2 views (last 30 days)

Show older comments

Jim Hoff on 27 Mar 2015

0
Link

Direct link to this question

https://www.mathworks.com/matlabcentral/answers/194937-can-matlab-plot-a-1st-order-ode-that-has-initial-conditions-at-two-values-of-t-f-t-f-2t

Edited: Jim Hoff on 29 Mar 2015

Hoff Function.png

Open in MATLAB Online

I'm trying to plot the function shown above (generated in Excel), defined as a first-order Ordinary Differential Equation (ODE), which looks deceptively simple, but has proven difficult to analyze.
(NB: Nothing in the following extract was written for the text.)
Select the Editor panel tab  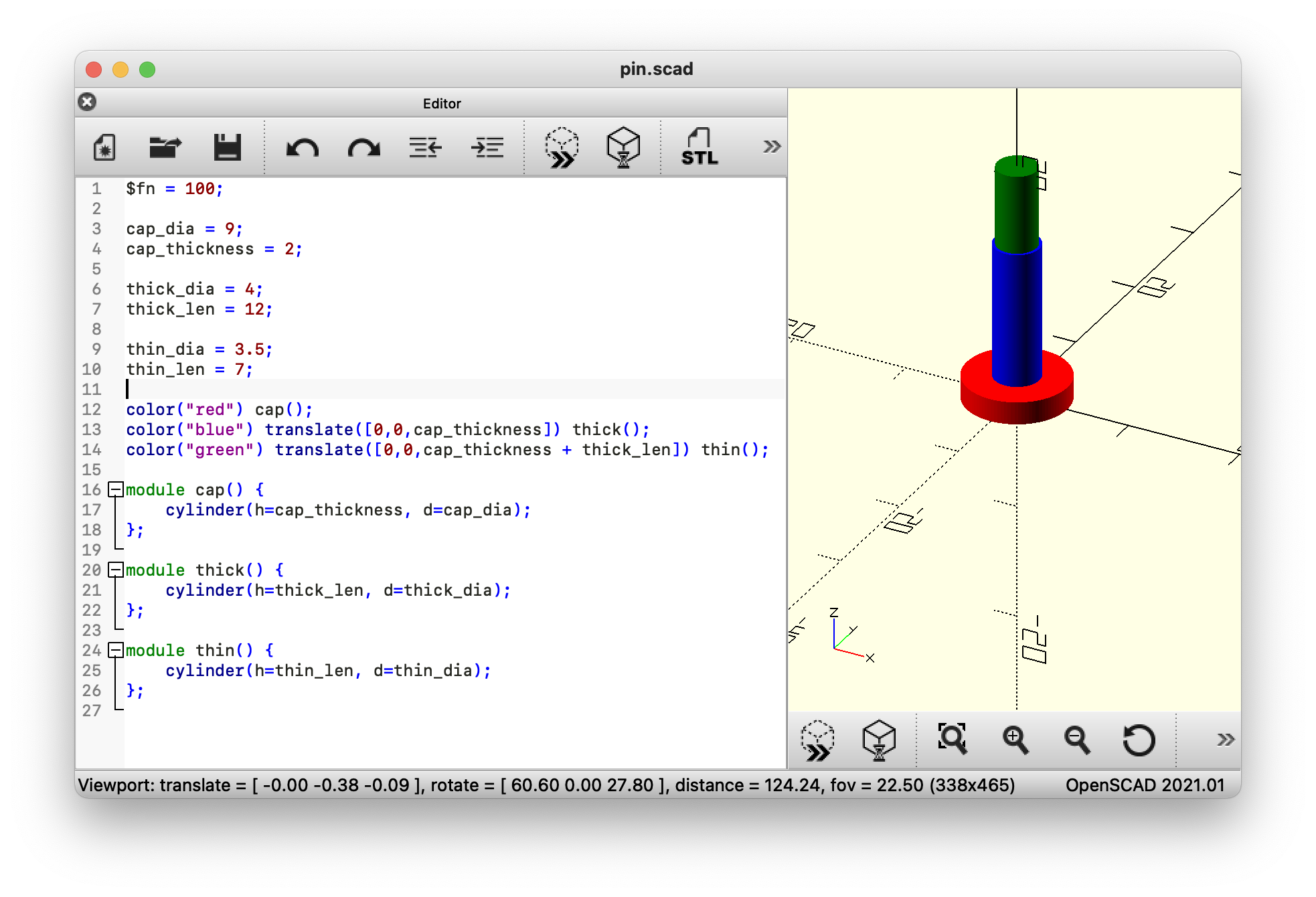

It is simply:

f'(t) = f(2t), where
f(0) = 0

Thus,

f'(0) = f(0) = 0

As defined above, there exists a trivial solution: f(t) = 0. And for a "sufficiently smooth" function, there is exactly one solution. Apparently, I am not looking at a smooth function. I want a solution that also meets the following conditions:

f(2) = 1
f'(2) = 0

It follows that

f'(1) = f(2) = 1

Due to the function's symmetry,

f(1) = 0.5

It follows from this that

f'(0.5) = f(1) = 0.5

In studying Matlab's ODE solvers, it appears that it calculates each new iteration N from the value of iteration N-1 (or in the case of ode113, from multiple previous iterations). Thus, I don't see how the solver can take into account the values at t=2.
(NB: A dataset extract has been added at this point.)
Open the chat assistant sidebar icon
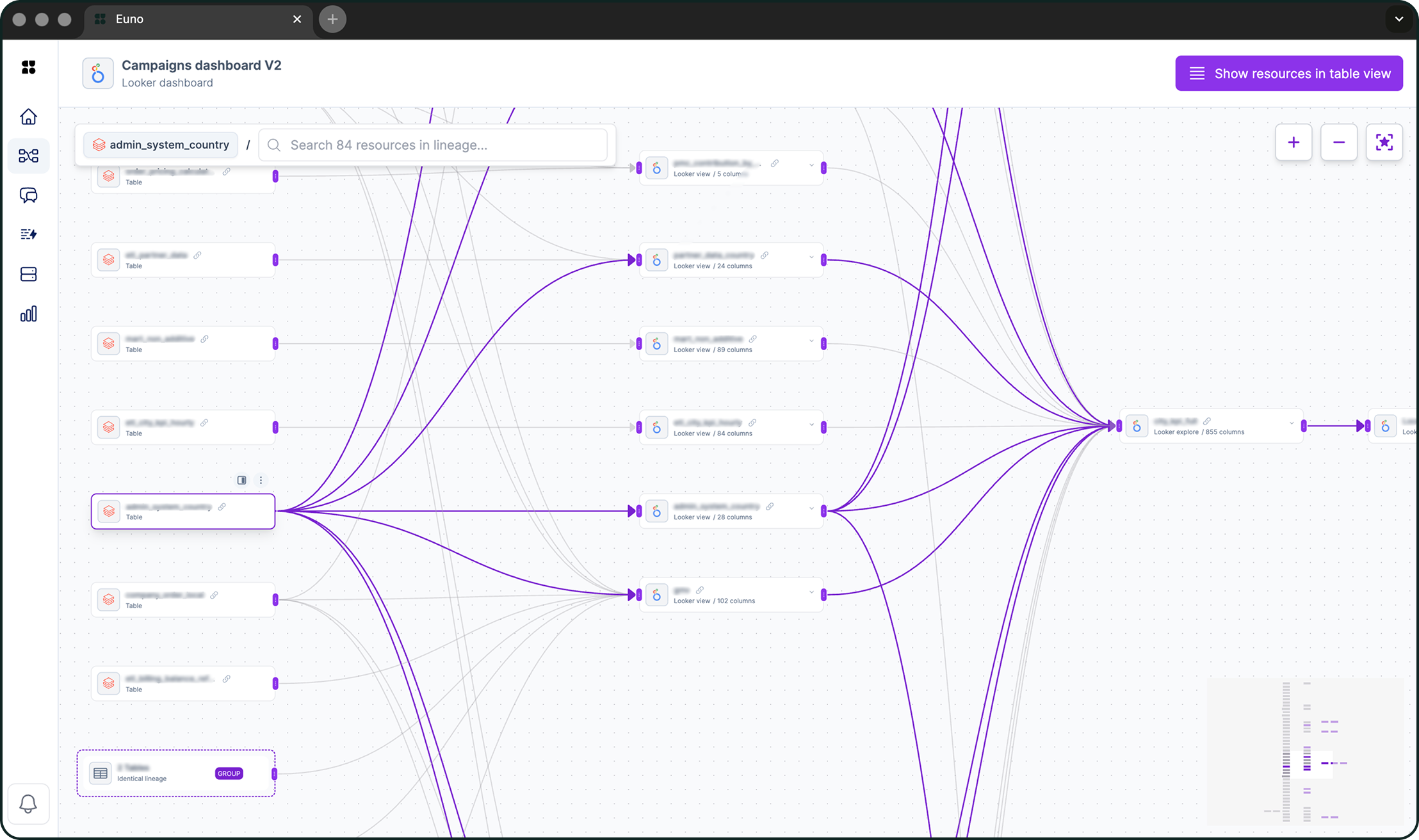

There is a theorem (I forget the name) that states that if all the derivatives of a function are known at some time t0, and all the function's derivatives are finite over an interval that contains time t0, then the function is completely defined over that interval. In the case of this function, f'(t) = f(2t), and f(0) = 0. So 0 = f'(0) = f''(0) = f'''(0) and so on: all higher derivatives at t=0 are zero, and the function is simply f(t) = 0. However, this function as I am defining it does not satisfy the conditions of the above theorem because the derivatives at times other than t=0 approach infinity as the order of the derivatives approaches infinity. Nevertheless, the function is continuous in all its derivatives and has a very smooth, simple and elegant shape. The reason why I want to plot the function in Matlab is to verify that the function I cumbersomely generated in Excel is indeed the function f'(t) = f(2t).

NOTE: This function appears to be periodic, but is not. Also, if the function can be defined over the interval 0 <= t <= 1, it can be easily extrapolated to any value of t.